The Mono Inn in Lee Vining, California was built in 1922 and owned by Wally and Venita McPherson. In 1996, the inn was bought by Ansel Adams family and run by Sarah Adams for 10 years. Though still owned by the Adams family, the building is currently leased to Lonna and Debbie Hergert and they now run the restaurant.

I can remember the excellent food and the freshly baked bread they served. Great food while you looked out the window and admire the beautiful Mono Lake that starts out blue and as the sun sets, you see blue reflection of the sky on the lake which later turns into shades of pink.

I was very excited to go back and introduce my friend to this experience. It has been at least 15 years since I have been there.

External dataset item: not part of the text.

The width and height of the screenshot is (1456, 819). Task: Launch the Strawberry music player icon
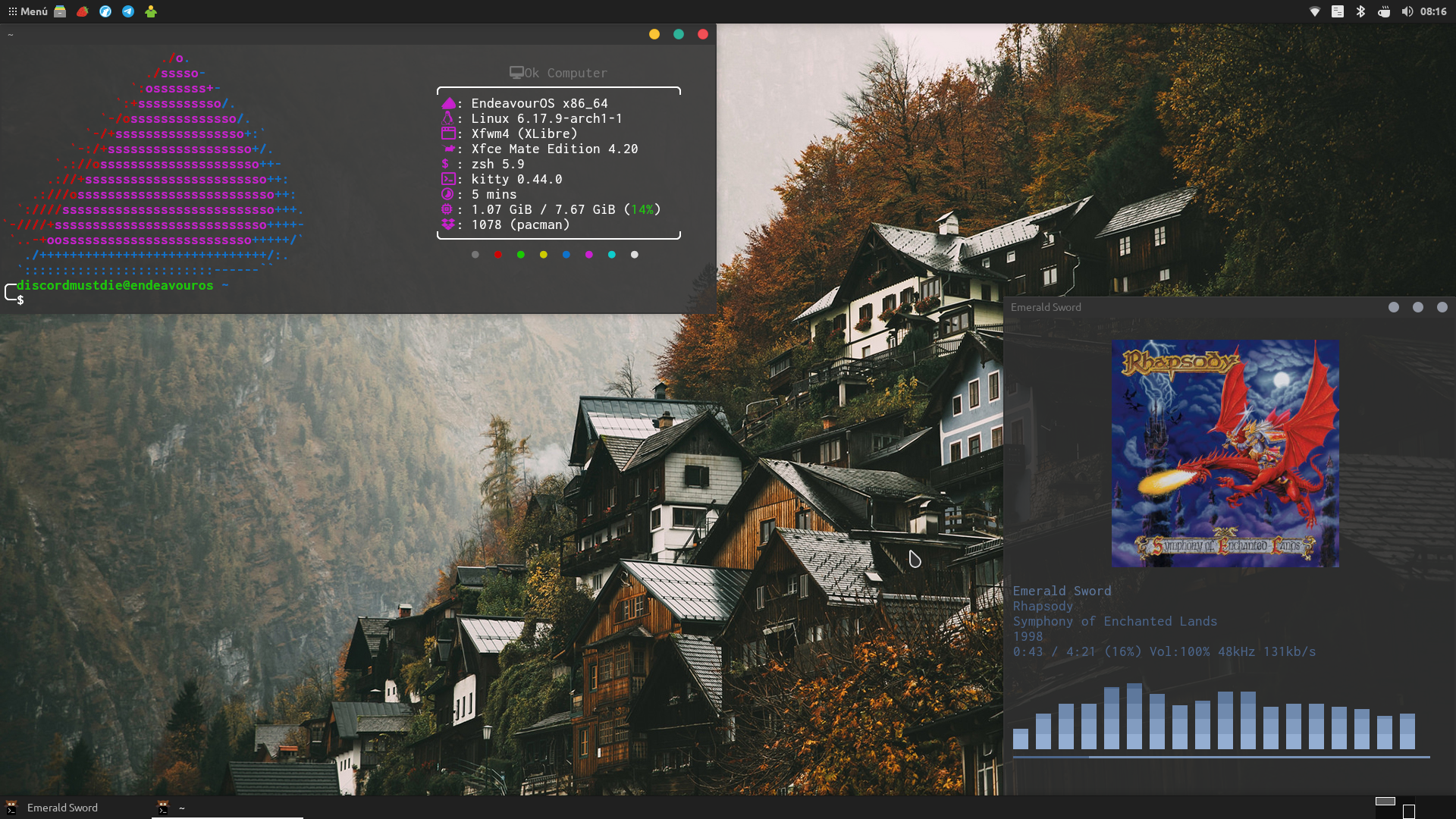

We were the first to arrive and had our pick of the table. We positioned ourselves by the window. We looked at the menu and questioned our server if we could split the bowl of  Butternut Squash Soup. She politely said no. I thought that maybe there was cheese on top so it might be difficult to split. She informed us that she would bring 2 spoons. That did not work out too well because the soup was set between the two of us so almost every time the spoon made it's way to our mouths, it left a trail of drip, drip, drip which made us look like sloppy eaters. I couldn't see the big deal why they could not furnish another small cup. While we ate our delicious soup, we thought it would go well with bread which we did not get. I waited for our server who got busy with the other table. I ended up going to the bar and asking her if we could have some bread. Her response was, "Oh, do you want bread?", Yes please, I replied. A few minutes later, a basket arrived. Sandi started laughing when she peeked in the basket. She couldn't wait for my reaction. I looked and saw 4 thin slices of bread. It's almost as if they only had 1 baguette and had to make sure they had enough to feed everyone. BTW, we noticed the other tables didn't get the bread basket.

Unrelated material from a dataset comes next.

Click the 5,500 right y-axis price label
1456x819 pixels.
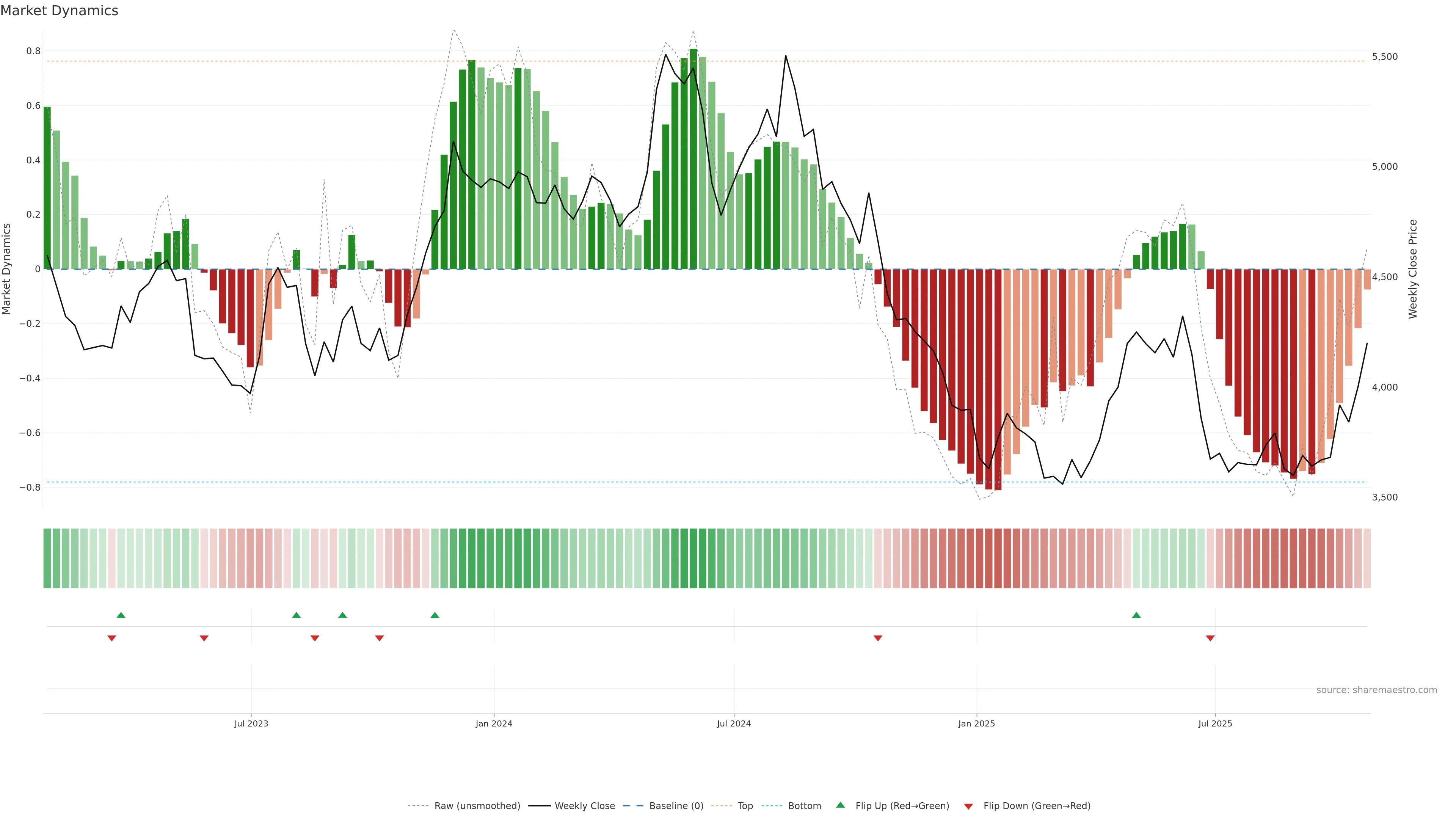[1384, 56]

We decided to split two entrees:  the Bison Short Rib; braised with red wine demi glace until it falls off the bone, served with truffle gratin and fresh seasonal vegetables. The other entree was the Filet Mignon; bacon wrapped with bordelaise sauce and caramelized shallots, served with herb roasted fingerling potatoes and vegetables.

The food arrived and it looked promising. Unfortunately, it broke it's promise. The Filet was supposed to be cooked medium and it came rare. The Bison which was supposed to be falling off the bone did not fall off. It hung on the bone for dear life. It was chewy. The flavor and sauce was very good. When our server came to ask how everything was, we told her what we thought and she just apologized.  After about 10 minutes, she returned and asked us again how everything was. Nothing has changed in the last 10 minutes so I told her again we were not very happy. In fact, I suggested she tell the chef what we thought; she gave us a puzzled look and apologized again. We did not finish our meal so we had lots of room for dessert but decided to skip it. We didn't want to take any chances and be further disappointed.

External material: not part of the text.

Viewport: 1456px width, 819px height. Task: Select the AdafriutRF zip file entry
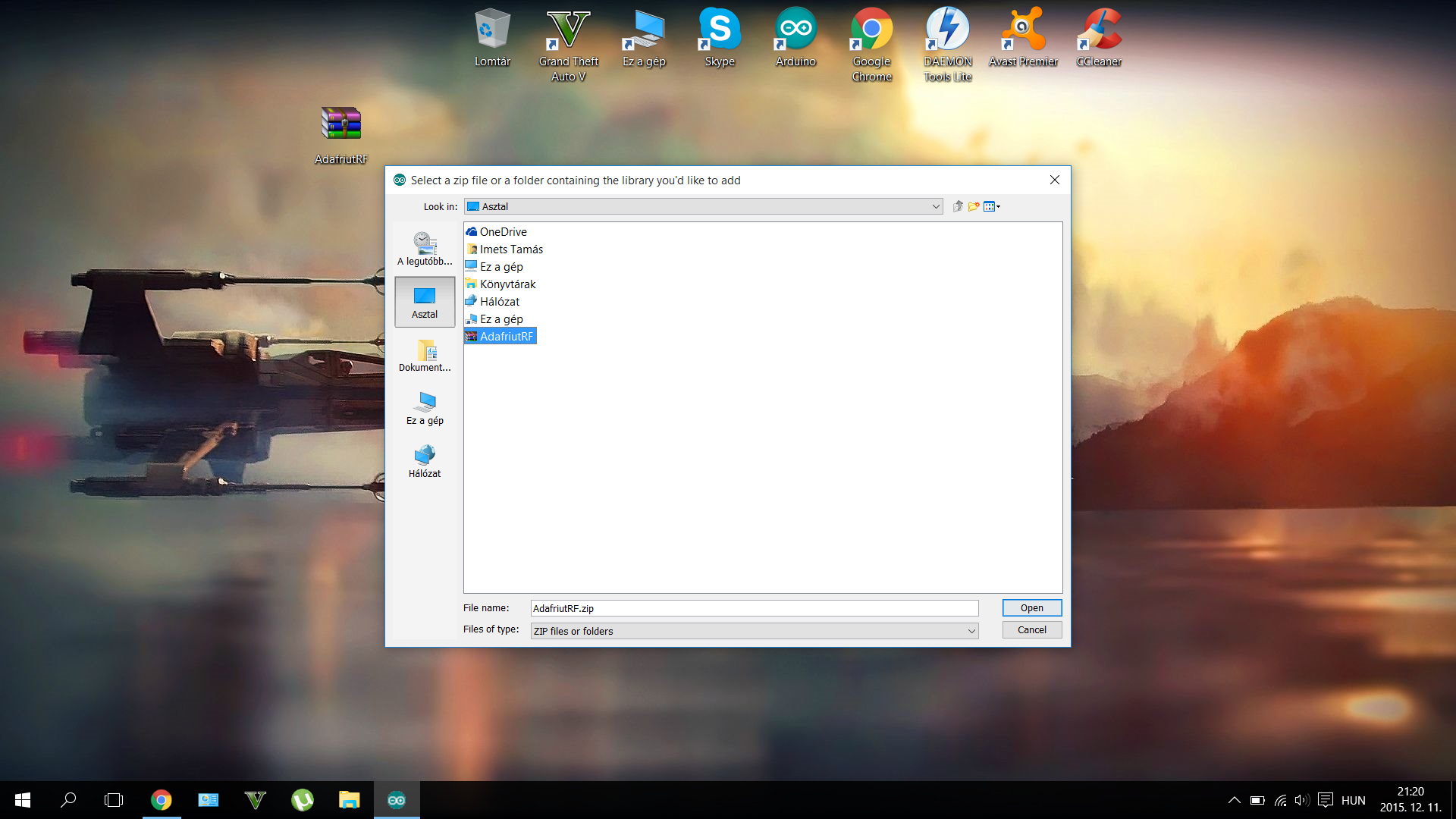(506, 337)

Sorry, sorry, sorry.  We were really sorry we did not like the food nor the service. Mono Inn is still riding on the old reputation of being a great restaurant. I understand that sometimes the meat may not be tender, or something may not be cooked right and these are all fixable problems. I think the chef could have come out to apologize and offer to bring something else or at the very least, the manager if there was one, could have come up and offer a discount like they do in any fine dining restaurant especially if they want you to come back.

If you want to see Mono Lake, you can drive to the museum in Lee Vining and see the vast lake with a very nice exhibit. If you want good old fashion delicious food and great service, head on to the old Carson Peak Inn in June Lake. The croutons alone will be worth your visit.